▸ DATA TO EXAMINE
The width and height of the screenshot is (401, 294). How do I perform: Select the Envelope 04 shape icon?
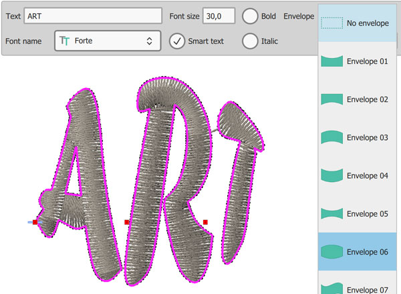click(x=332, y=175)
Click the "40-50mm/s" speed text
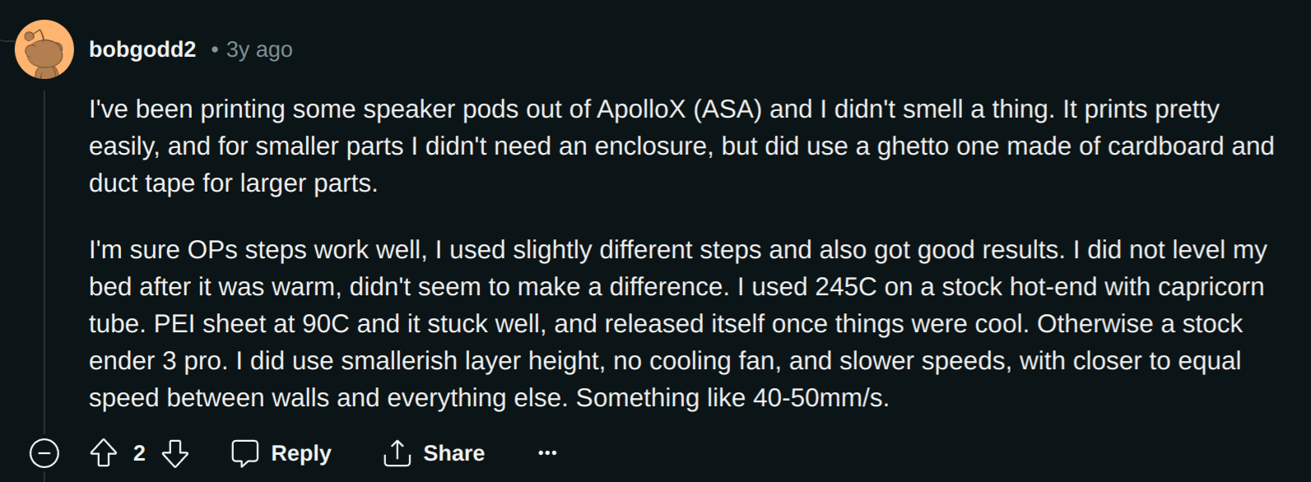Viewport: 1311px width, 482px height. pos(819,398)
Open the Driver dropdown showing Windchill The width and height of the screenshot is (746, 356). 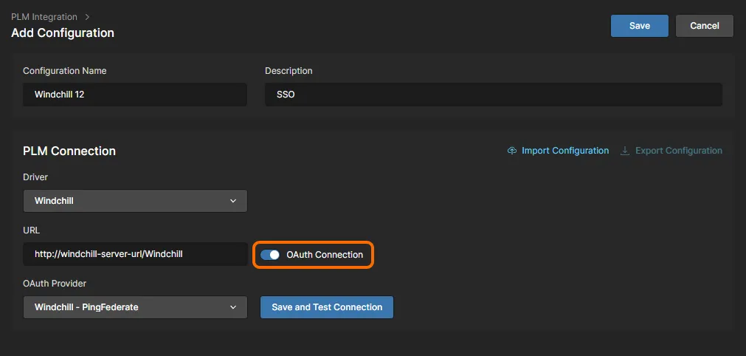(135, 201)
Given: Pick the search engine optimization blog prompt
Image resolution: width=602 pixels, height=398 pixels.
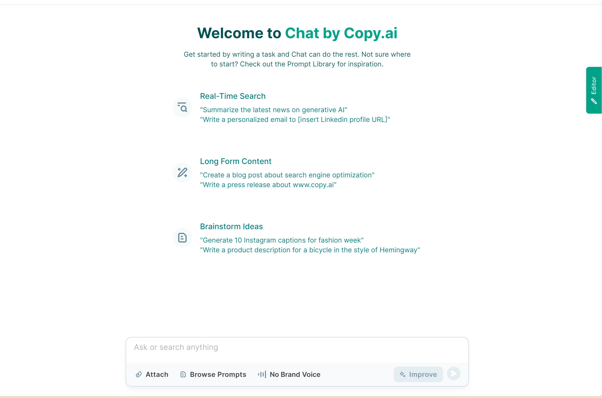Looking at the screenshot, I should pyautogui.click(x=287, y=175).
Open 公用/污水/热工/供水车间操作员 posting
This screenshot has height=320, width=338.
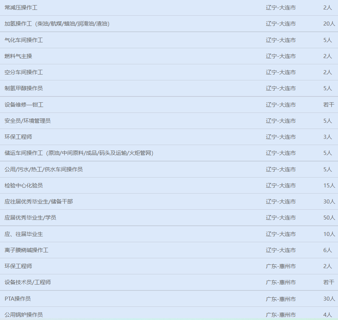(43, 169)
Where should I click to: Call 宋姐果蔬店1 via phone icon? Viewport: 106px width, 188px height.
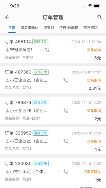point(47,50)
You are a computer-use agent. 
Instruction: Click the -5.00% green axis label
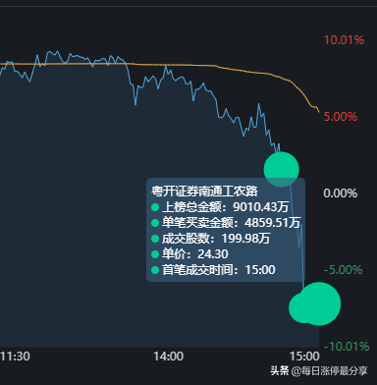[344, 270]
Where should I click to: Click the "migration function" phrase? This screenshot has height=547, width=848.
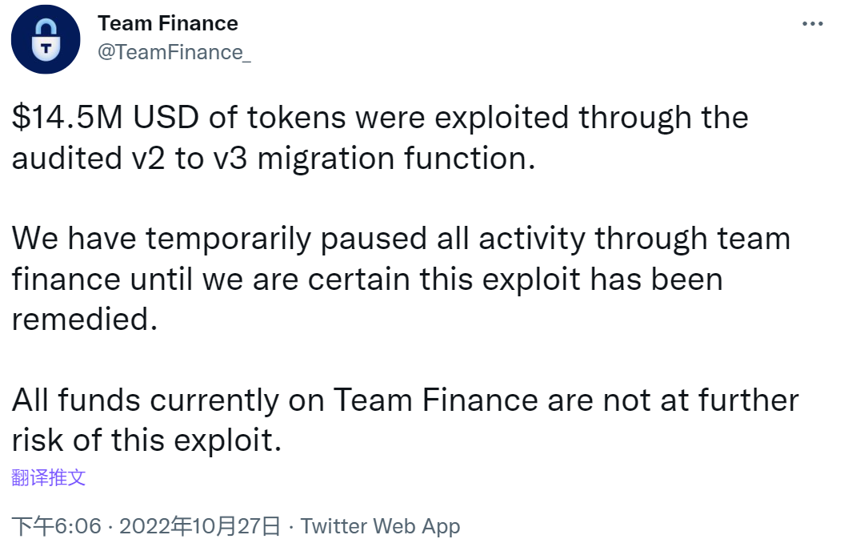point(395,159)
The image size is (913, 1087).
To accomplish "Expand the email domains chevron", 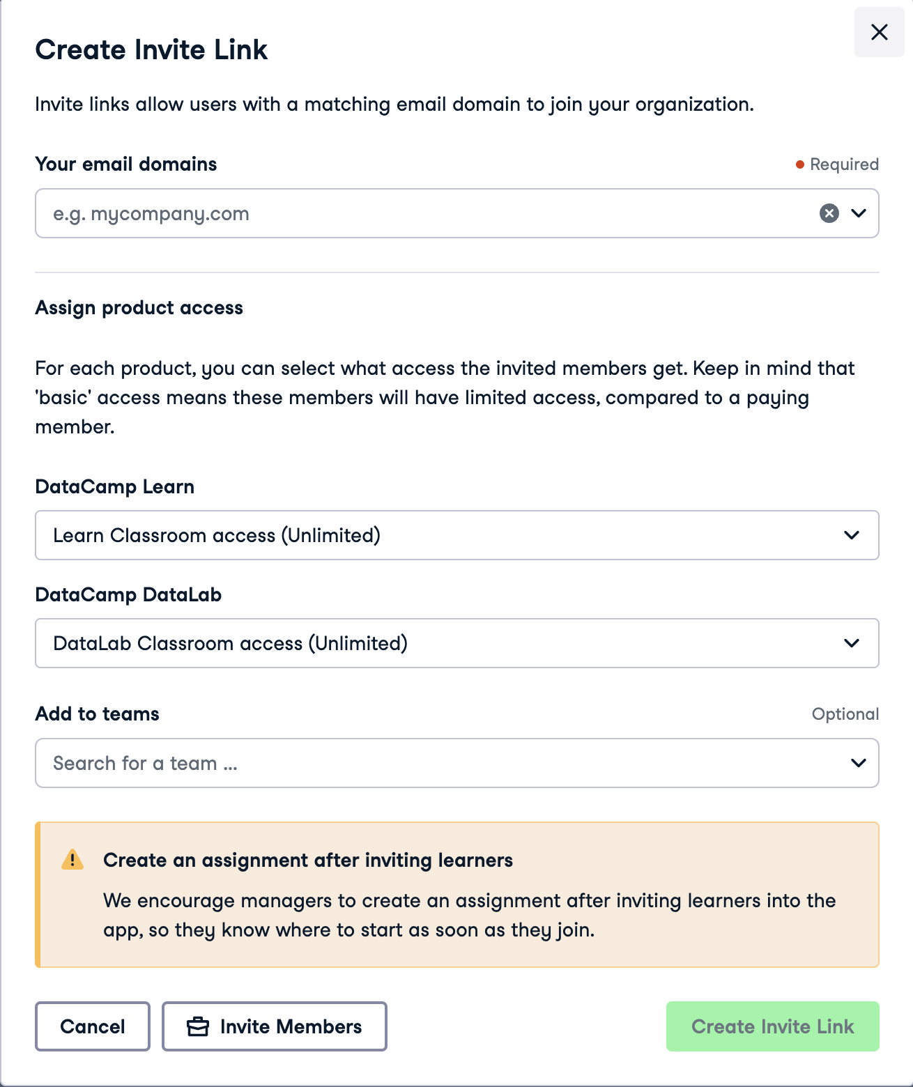I will coord(859,213).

▸ WORK TO COMPLETE
A clean copy is needed of the lines in the listing above from the one with "Where should I click to: Call" through the one with "The image size is (913, 1087).", exact in every word and free of pictures.

▸ SOLUTION TO THIS PROBLEM
Where should I click to: Call 宋姐果蔬店1 via phone icon? Viewport: 106px width, 188px height.
point(47,50)
You are a computer-use agent. 
Instruction: Click the -5.00% green axis label
[344, 270]
Where should I click to: Click the "migration function" phrase? This screenshot has height=547, width=848.
point(395,159)
The image size is (913, 1087).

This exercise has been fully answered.